Is there anything happening under the hood that would explain this happening over time for me? Something that isn’t there when the machine is freshly installed?

It’s probably helpful to mention:

  • the exact version numbers of macOS and DT that you’re using; and
  • whether it also happens when you try to open pdf files that are not in the global inbox (why do you apparently have 108 pdf files in the global inbox? :smiley: )
  • what are the Database Properties of the relevant database (in other words, how much you have in the relevant database). (I’m assuming it’s not happening only in the global inbox.)

Also, are you saying that this is something that has just started happening and didn’t happen previously?

Stephen

2 Likes

How much time does Preview.app need? And what’s the page count of the documents? Thanks!

1 Like

DEVONthink version on all of my machines is 3.8, I usually upgrade right away to a new version

It was counting files in the trash as well and I haven’t cleared them out in a while :sweat_smile:

My most used database is this one:

All (most) of my PDFs have 1 page, max 2. It’s usually PDF scans of physical documents, then OCRd with the built-in tool.
Preview opens everything pretty much instantly, no matter if it was lagging/hanging in the DEVONthink preview. (I didn’t mention this before, but I have the preview open all the time in split view, it’s my primary way to look at documents rather than CMD-O to open the doc in the DT viewer)

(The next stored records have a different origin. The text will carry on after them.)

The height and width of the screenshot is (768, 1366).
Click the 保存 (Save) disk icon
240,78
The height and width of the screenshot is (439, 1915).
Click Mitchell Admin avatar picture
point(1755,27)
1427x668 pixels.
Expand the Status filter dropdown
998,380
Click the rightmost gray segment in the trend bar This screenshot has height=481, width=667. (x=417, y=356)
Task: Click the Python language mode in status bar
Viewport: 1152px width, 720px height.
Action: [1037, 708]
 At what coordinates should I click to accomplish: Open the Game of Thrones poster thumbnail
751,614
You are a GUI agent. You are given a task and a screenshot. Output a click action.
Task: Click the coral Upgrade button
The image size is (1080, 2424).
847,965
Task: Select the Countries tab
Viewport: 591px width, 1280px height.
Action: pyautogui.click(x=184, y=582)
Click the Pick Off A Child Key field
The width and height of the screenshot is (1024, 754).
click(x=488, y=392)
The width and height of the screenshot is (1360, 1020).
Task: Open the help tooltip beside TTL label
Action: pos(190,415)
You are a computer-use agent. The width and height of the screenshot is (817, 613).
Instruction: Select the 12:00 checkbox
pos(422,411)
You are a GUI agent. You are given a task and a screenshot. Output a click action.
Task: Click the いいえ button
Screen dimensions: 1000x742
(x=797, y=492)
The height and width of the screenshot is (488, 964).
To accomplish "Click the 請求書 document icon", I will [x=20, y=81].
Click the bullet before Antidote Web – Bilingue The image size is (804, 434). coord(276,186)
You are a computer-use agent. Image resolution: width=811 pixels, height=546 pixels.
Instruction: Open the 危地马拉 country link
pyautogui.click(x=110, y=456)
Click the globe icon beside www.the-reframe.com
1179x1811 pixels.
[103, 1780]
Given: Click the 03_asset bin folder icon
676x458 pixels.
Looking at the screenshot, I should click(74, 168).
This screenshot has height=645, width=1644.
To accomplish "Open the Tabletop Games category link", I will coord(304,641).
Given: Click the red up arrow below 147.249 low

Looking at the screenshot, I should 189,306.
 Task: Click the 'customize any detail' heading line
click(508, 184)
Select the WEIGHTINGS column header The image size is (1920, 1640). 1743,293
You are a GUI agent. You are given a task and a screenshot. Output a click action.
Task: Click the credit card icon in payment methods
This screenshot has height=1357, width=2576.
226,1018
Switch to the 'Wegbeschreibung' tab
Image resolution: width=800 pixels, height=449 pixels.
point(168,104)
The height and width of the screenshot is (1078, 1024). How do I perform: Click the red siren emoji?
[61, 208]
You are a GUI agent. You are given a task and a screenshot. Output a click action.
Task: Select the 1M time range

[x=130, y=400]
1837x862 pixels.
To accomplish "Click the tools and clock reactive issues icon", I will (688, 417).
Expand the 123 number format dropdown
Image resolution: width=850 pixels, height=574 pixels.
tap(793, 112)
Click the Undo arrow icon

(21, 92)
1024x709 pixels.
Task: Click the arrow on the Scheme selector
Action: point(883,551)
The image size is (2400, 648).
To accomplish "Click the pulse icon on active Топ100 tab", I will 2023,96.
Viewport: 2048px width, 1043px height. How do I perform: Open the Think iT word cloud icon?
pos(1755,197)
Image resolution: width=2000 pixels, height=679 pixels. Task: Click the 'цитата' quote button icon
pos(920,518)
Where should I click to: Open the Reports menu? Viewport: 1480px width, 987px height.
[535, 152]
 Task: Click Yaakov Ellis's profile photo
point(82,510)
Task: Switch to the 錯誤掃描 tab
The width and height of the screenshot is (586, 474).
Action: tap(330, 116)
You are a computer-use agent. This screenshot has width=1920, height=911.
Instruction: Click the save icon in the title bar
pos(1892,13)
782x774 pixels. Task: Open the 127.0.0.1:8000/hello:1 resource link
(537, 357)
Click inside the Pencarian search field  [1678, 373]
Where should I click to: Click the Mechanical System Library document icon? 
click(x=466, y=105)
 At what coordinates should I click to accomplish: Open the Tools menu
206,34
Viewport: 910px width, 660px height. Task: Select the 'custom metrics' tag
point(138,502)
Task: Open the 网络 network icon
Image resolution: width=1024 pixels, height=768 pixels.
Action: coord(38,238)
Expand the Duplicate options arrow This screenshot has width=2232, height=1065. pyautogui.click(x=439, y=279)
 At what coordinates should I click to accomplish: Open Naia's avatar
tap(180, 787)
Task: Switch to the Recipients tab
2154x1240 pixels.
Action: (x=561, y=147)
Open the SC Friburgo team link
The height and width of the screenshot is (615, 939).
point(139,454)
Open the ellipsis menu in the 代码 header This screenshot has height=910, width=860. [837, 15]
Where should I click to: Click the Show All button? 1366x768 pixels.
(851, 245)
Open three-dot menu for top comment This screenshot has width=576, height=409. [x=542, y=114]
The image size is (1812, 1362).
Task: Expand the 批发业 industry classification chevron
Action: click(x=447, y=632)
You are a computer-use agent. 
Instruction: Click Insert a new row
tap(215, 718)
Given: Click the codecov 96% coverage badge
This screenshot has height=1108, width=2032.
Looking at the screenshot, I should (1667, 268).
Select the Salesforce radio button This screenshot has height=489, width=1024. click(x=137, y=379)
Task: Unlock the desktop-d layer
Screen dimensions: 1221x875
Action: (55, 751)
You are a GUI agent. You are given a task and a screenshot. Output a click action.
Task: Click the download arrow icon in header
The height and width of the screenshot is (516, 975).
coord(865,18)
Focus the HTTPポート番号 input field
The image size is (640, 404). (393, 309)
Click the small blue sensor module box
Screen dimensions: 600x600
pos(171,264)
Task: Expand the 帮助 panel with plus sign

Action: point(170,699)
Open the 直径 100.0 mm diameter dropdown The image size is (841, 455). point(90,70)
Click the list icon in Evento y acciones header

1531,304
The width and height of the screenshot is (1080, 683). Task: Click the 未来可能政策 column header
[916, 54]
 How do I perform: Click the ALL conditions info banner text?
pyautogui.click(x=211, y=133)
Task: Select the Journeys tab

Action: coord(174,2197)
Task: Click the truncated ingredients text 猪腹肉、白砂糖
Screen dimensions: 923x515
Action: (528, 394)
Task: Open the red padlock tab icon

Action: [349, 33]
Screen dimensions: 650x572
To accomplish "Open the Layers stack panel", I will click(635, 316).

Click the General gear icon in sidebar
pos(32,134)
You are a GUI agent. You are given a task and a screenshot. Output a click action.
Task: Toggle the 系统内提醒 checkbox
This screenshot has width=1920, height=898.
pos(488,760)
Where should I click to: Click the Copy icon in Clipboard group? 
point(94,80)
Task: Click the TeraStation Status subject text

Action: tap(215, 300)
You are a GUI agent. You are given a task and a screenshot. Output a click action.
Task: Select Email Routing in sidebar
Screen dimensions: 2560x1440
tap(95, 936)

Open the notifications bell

It’s very strange because right now it only happens on my M1 mac mini, while my M1 Max Macbook Pro and INTEL Macbook Pro are snappy and fast. (Yes I was surprised too that currently my Intel Macbook feels snappier with opening stuff in DEVONthink than my M1 Mac mini), but I do remember that before re-installing my Intel machine it had similar issues

Yes correct. It’s a bit like performance gradually got worse over the course of weeks/months despite the database being roughly the same.

Maybe one thing worth mentioning is that my Mac Mini is basically a mini-homeserver that’s on almost all the time, with usually 1 quick manual restart every 1-2 days. I have DEVONthink open all the time so that the server can sync with my other devices through bonjour, but also keep iCloud, etc. up to date. Before I had this mac mini, my Intel Macbook was on most of the time, hooked up to a display.

I want to believe that this has something to do with me leaving it on all the time but I have no data to back this up yet.

It could also be something else on this server causing this issue, but it really only happens in DEVONthink, everything else is the same as always

Is there any background activity (see Window > Activity) on your M1? And do both computers use the same preferences (see Preferences > Files > Multimedia) and a similar window layout (e.g. same main view, preview and inspector)?

Sorry for the late reply from my side. There are no background activities on either machine, and yeah I use the same window layout everywhere

I tried to click around more and see if I could trigger it manually somehow in a reproducible way, and think that the See Also & Classify window is causing a lot of the hanging. (I’m guessing the results aren’t loaded async but the UI blocks until all results are returned)
Hiding the pane makes things a good bit faster, though not instant yet. I was just used to always having it open.

I closed a few bigger databases, one that has lots of smaller files from things like mailbox imports, and it makes Classify faster, and as a result also loading times when the side panel is open.

It’s still odd that things get slower over time when the database size is the same on reinstall and later, but if those results are cached it would explain why clicking on the same files again doesn’t cause a freeze / beachball.

Can I do anything to help DEVONthink with classification? I already excluded folders like mailbox dumps from Classification
(By the way, a built-in recursive ‘exclude from classification’ would be very nice :smile:)

Also, I noticed that when I leave DEVONthink open for a while (days), the memory usage climbs up to ~2gb until I restart it, up from around 300MB after it’s freshly started. When I use DEVONthink during those times everything feels veeeeery laggy and slow - like clicks on different things take at least few seconds to load.
Memory usage roughly increases by 100~200MB a day, but I didn’t actually measure this yet.